RICHARD DOMINICK, PLAINTIFF,
v.
TOWN OF CICERO; AND LARRY DOMINICK, PRESIDENT OF THE TOWN OF CICERO, DEFENDANTS.



The opinion of the court was delivered by: Charles P. Kocoras, District Judge:

MEMORANDUM OPINION

This case comes before the Court on the motion of Defendants Larry Dominick ("Larry") and the Town of Cicero (the "Town") (collectively, "Defendants") for summary judgment pursuant to Federal Rule of Civil Procedure 56. For the reasons stated below, Defendants' motion is denied.

BACKGROUND*fn1

Larry Dominick is the President of the Town, a unit of municipal government in Cook County, Illinois. On October 14, 2008, the Trustees for the Town (the "Trustees") adopted, and Larry approved, resolutions which created the Vacant Building Appeals Committee (the "Committee") and empowered Larry to appoint three members to the Committee. Larry appointed his brother Richard Dominick ("Richard") to the Committee with an annual compensation of $10,599.94 and health benefits. The resolution specified that Richard's appointment would expire on April 30, 2009. Just a few days before the expiration of Richard's appointment, the Trustees adopted, and Larry approved, another resolution extending the appointment from April 30, 2009, to May 31, 2009.

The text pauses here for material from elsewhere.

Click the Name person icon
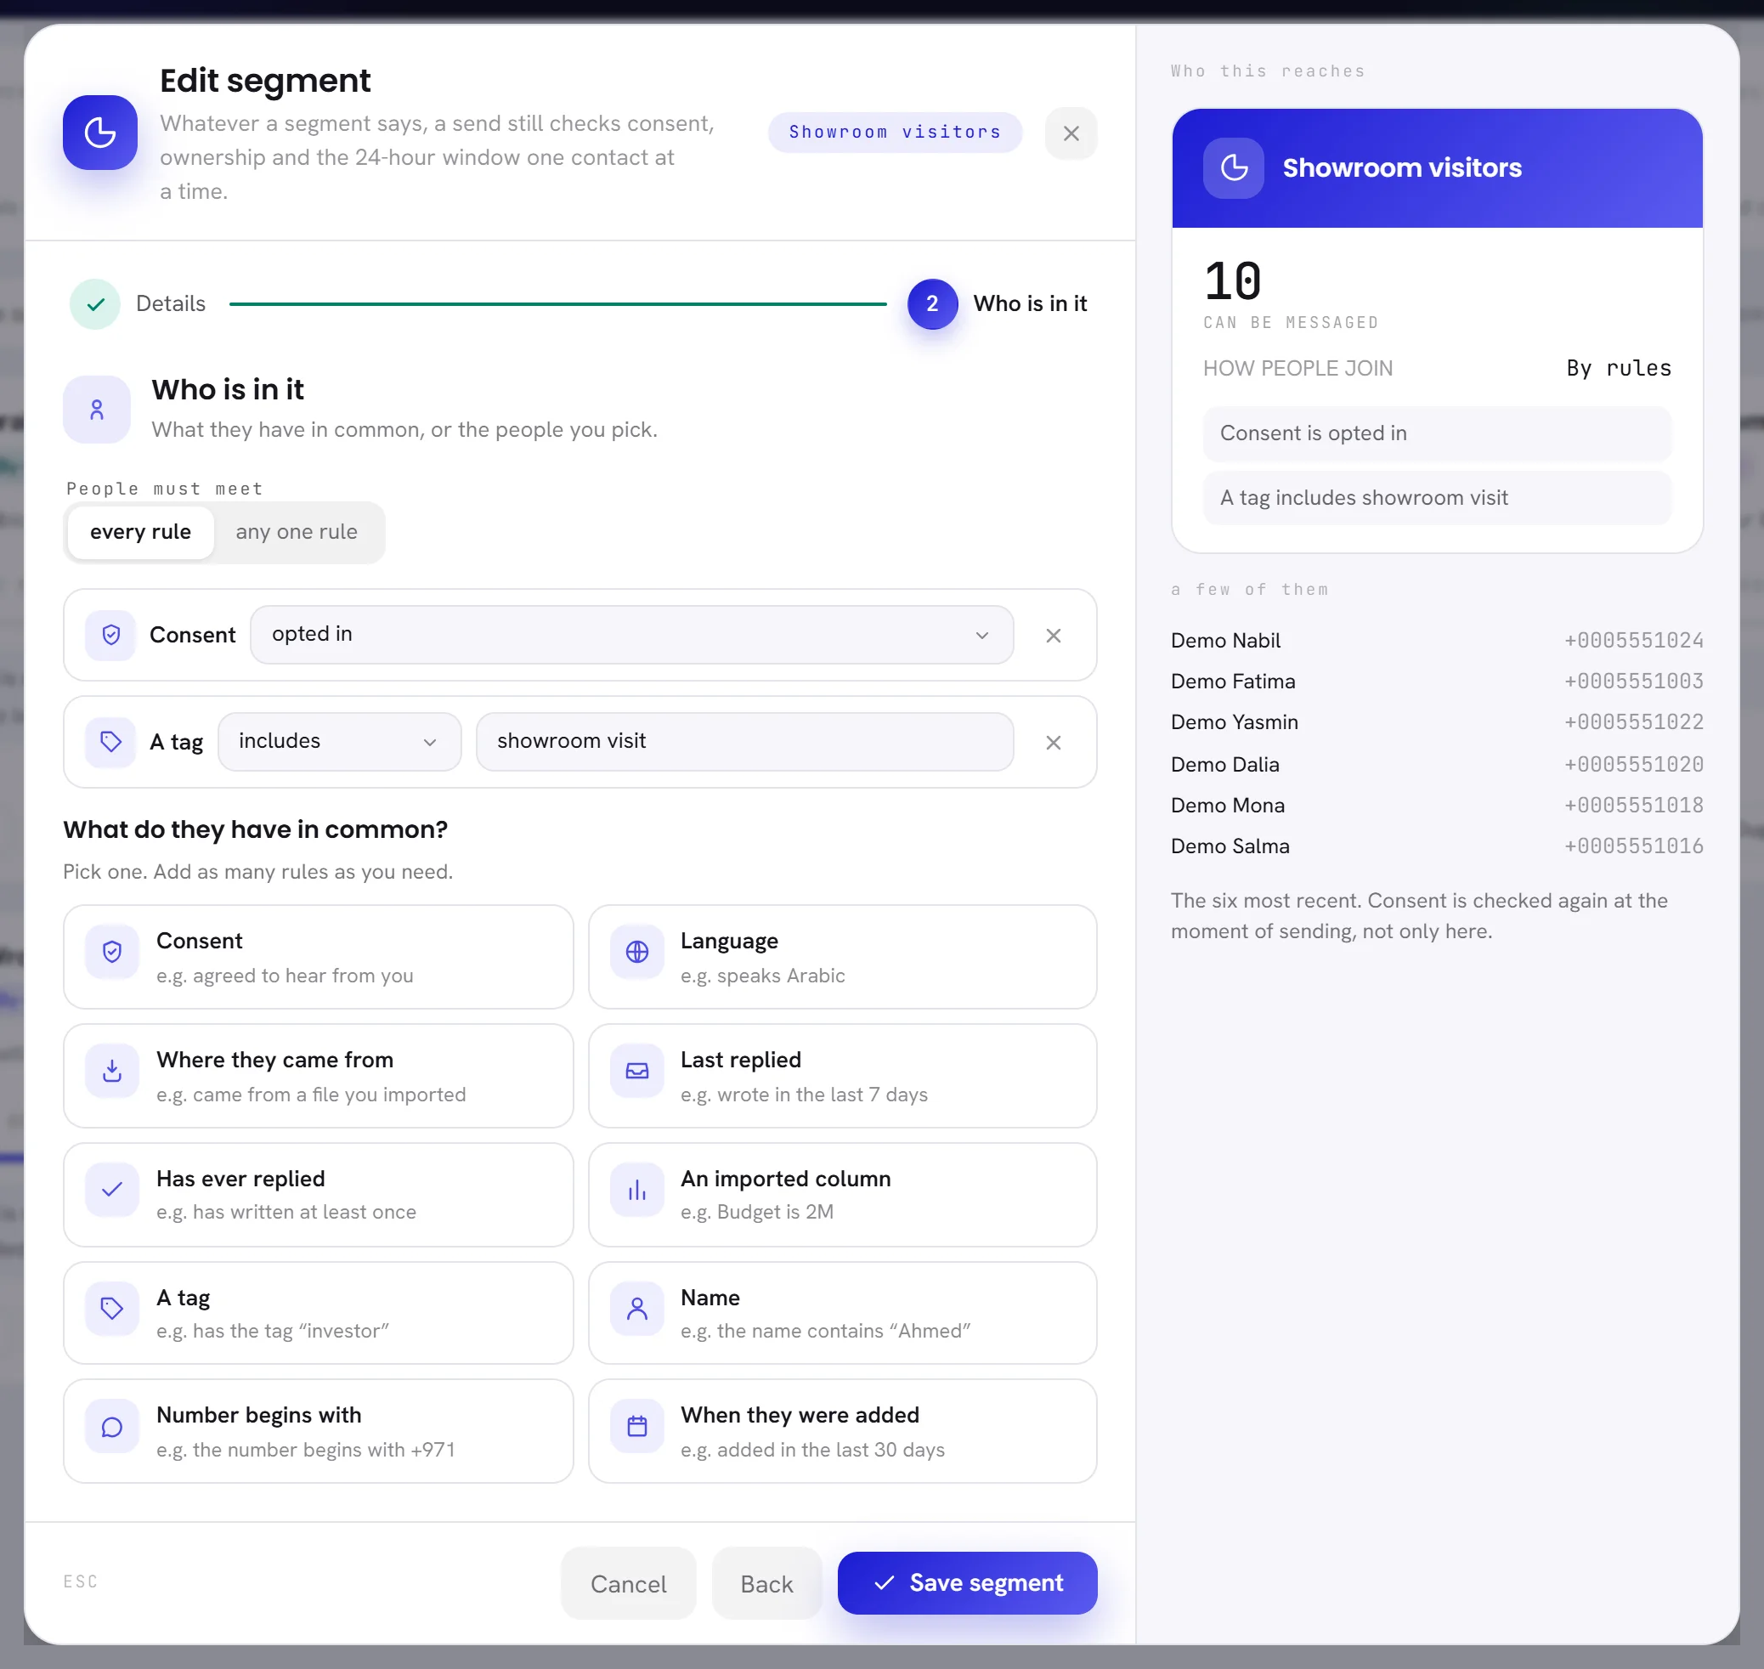The width and height of the screenshot is (1764, 1669). coord(637,1309)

While serving on the Committee, Richard made a statement to CBS Chicago Channel 2 News ("CBS") which was reporting on government waste and corruption. On February 23, 2009, CBS aired the interview in which Richard stated that he worked one hour per month on the Committee in exchange for approximately $1,000 per month and health benefits. Also while serving on the Committee, Richard provided information to the Internal Revenue Service (the "IRS") about the Defendants' allegedly illegal activities.

The parties dispute at what point Larry learned of Richard's cooperation with the IRS. At his deposition, Richard testified that, on or about May 16, 2009, while at his mother's house, he was carrying a piece of mail from the IRS that fell on the ground. Richard testified that Larry read the letter which confirmed that Richard had spoken with the IRS concerning the Defendants' allegedly illegal activities. According to Richard, Larry then confronted him and threatened to "take him down." In contrast, Larry testified at his deposition that he never saw the letter from the IRS in May of 2009 at his mother's house and never spoke to Richard about his discussions with the IRS. Larry claims that he first saw the IRS letter in June or July of 2009, during discovery in this case, but admits that he previously heard a rumor that Richard was cooperating with the IRS.

On May 26, 2009, Larry sent a letter to Richard which stated that Richard's term expired on May 26, 2009, and that he would not be reappointed. Larry testified that he did not reappoint Richard to the Committee because of, among other reasons, Richard's interview with CBS.

On July 31, 2009, Richard filed a two-count complaint against Defendants, alleging that Defendants violated his First Amendment rights under 42 U.S.C. § 1983 and the Illinois Whistleblower Act, 740 Ill. Comp. Stat. 174/1, by terminating his employment with the Town because he provided information to the IRS about the Defendants' allegedly illegal activities. Defendants now move for summary judgment on both of Richard's claims.

LEGAL STANDARD

Summary judgment is appropriate when the pleadings, discovery materials, disclosures, and affidavits demonstrate no genuine issue of material fact, such that the movant is entitled to judgment as a matter of law. Fed. R. Civ. P. 56(a); Protective Life Ins. Co. v. Hansen, 632 F.3d 388, 391-92 (7th Cir. 2011). A genuine issue of material fact exists when, based on the evidence, a reasonable jury could find in favor of the non-moving party. Van Antwerp v. City of Peoria, Ill., 627 F.3d 295, 297 (7th Cir. 2010). A court construes all facts and draws all reasonable inferences in favor of the non-moving party. Smith v. Hope Sch., 560 F.3d 694, 699 (7th Cir. 2009).

DISCUSSION

I. Illinois Whistleblower Act

The Illinois Whistleblower Act (the "IWA") prohibits an employer from retaliating against an employee for disclosing information to a government or law enforcement agency, where the employee has reasonable cause to believe that the information discloses a violation of a State or federal law, rule, or regulation. 740 Ill. Comp. Stat. 174/15(b).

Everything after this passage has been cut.